Herrenmagazin, das sind Sänger und Gitarrist Deniz, Gitarrist König Wilhelmsburg sowie Paul am E-Bass, Rasmus am Schlagzeug und die Live-Unterstützung Albert am Keyboard. Erst im Januar erschien das neue Album »Sippenhaft« beim Independent-Label »Grand Hotel van Cleef«, auf das nun eine ausgedehnte Tour durch die Republik folgt.

Schnell wird der größte Unterschied zwischen Herrenmagazin und ihrer Vorband Helgen deutlich: Während Helgen das Offensichtliche in leere Worthülsen verpackt, malt Herrenmagazin-Frontmann Deniz mit seinen Worten deutliche, klischeefreie Bilder von den alltäglichen Lieben und Kriegen, die alles andere im Kopf kurzzeitig ausblenden. Mit einer Bandbreite an verschrobenen und gleichzeitig sinnhaften Metaphern tanzt Sänger Deniz um Liebe, Leid und Hoffnung wie Rumpelstilzchen ums Feuer. Herrenmagazin erfindet die deutsche Rockmusik (furchtbarer Begriff) und ihre Themen nicht neu – aber wenn sie auf der Bühne stehen und davon erzählen, fühlt es sich an, als hörte man das erste Mal davon.

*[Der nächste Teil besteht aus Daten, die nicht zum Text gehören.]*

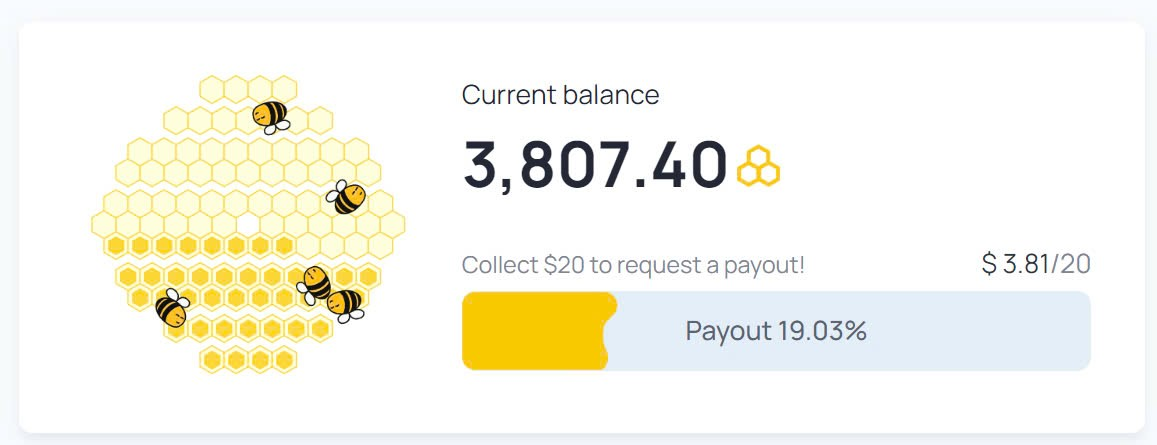Click the bee at top of honeycomb
The width and height of the screenshot is (1157, 445).
point(271,117)
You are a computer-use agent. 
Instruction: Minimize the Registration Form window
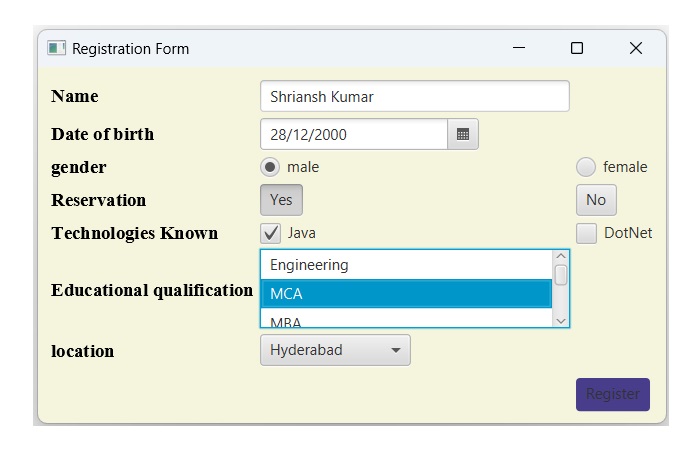[x=518, y=48]
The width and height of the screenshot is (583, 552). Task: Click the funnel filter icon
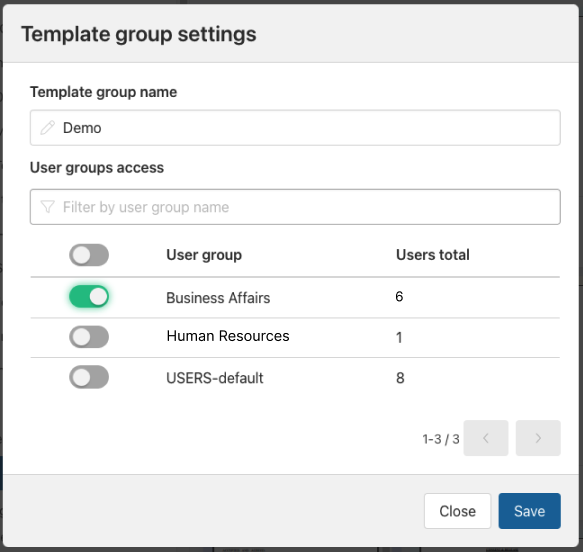[x=48, y=207]
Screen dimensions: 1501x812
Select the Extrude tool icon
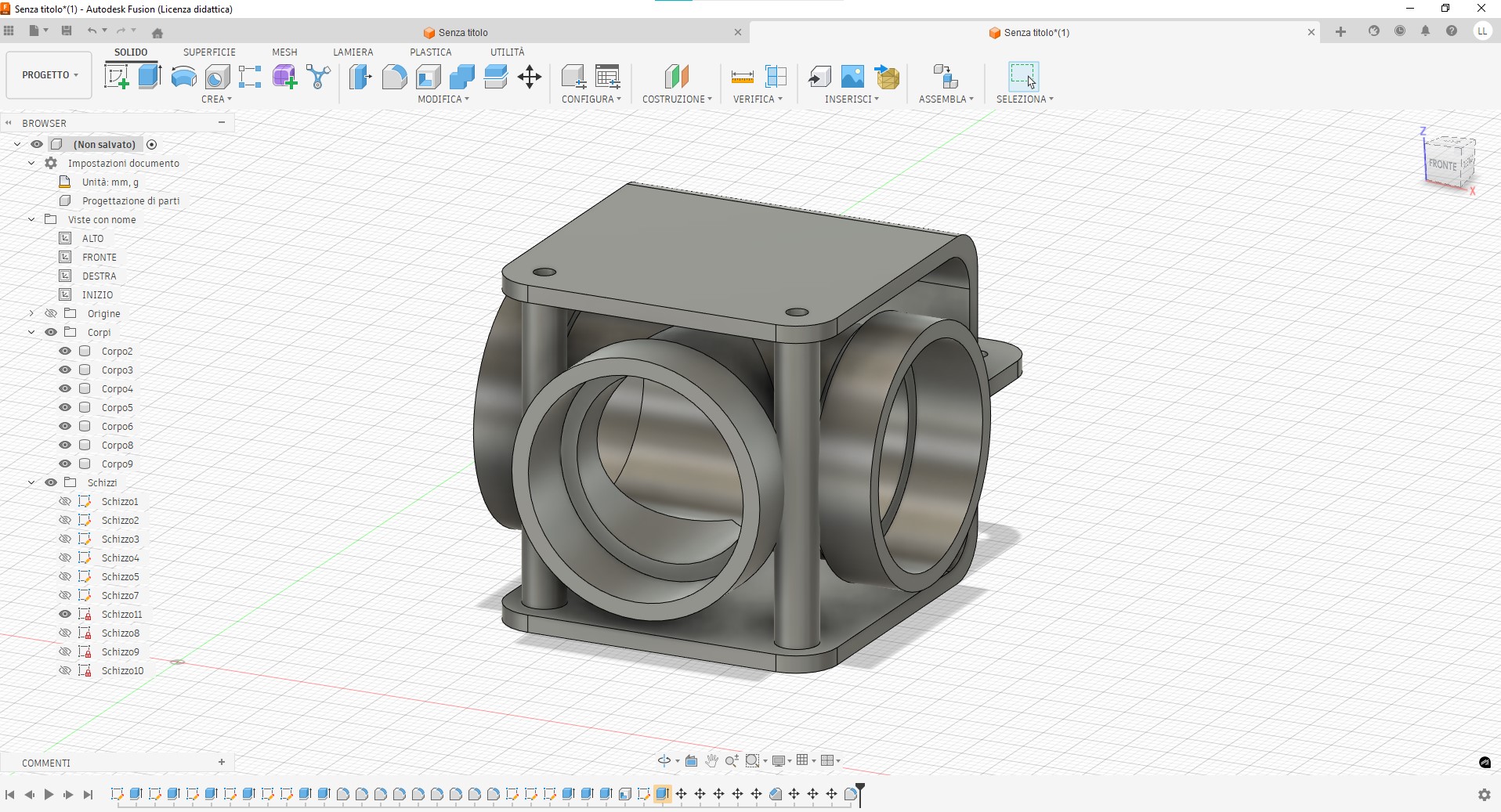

Alles, was die Band tut, wirkt authentisch und angenehm unaufgeregt. In den kurzen Pausen zwischen den Songs gibt es Anekdoten, einen kurzen Hinweis auf Mama im Publikum und offensichtliche, losgelöste Freude. Freude an der Musik und Freude an den Zuschauern, die fast jeden einzelnen Song mitsingen können, sobald Deniz das Mikrofon verlässt und die Emotionen auf seine Gitarre überträgt.

Konzertkritiken wirken häufig inhaltslos und austauschbar. Vermutlich liegt es daran, dass die Qualität eines Konzertes meist nach recht offensichtlichen Eigenschaften bewertet wird: Stimmung, Songauswahl, Sound, Performance. Aber das allerwichtigste wurde nach dem dritten Song des Auftritts von Herrenmagazin deutlich: Egal, wie heiß es ist und wie wenig Sauerstoff man in die Lungen pumpen kann, egal, wie die Stimmung, der Sound oder die Performance ist – man hofft inständig, dass das Konzert nicht mehr aufhört.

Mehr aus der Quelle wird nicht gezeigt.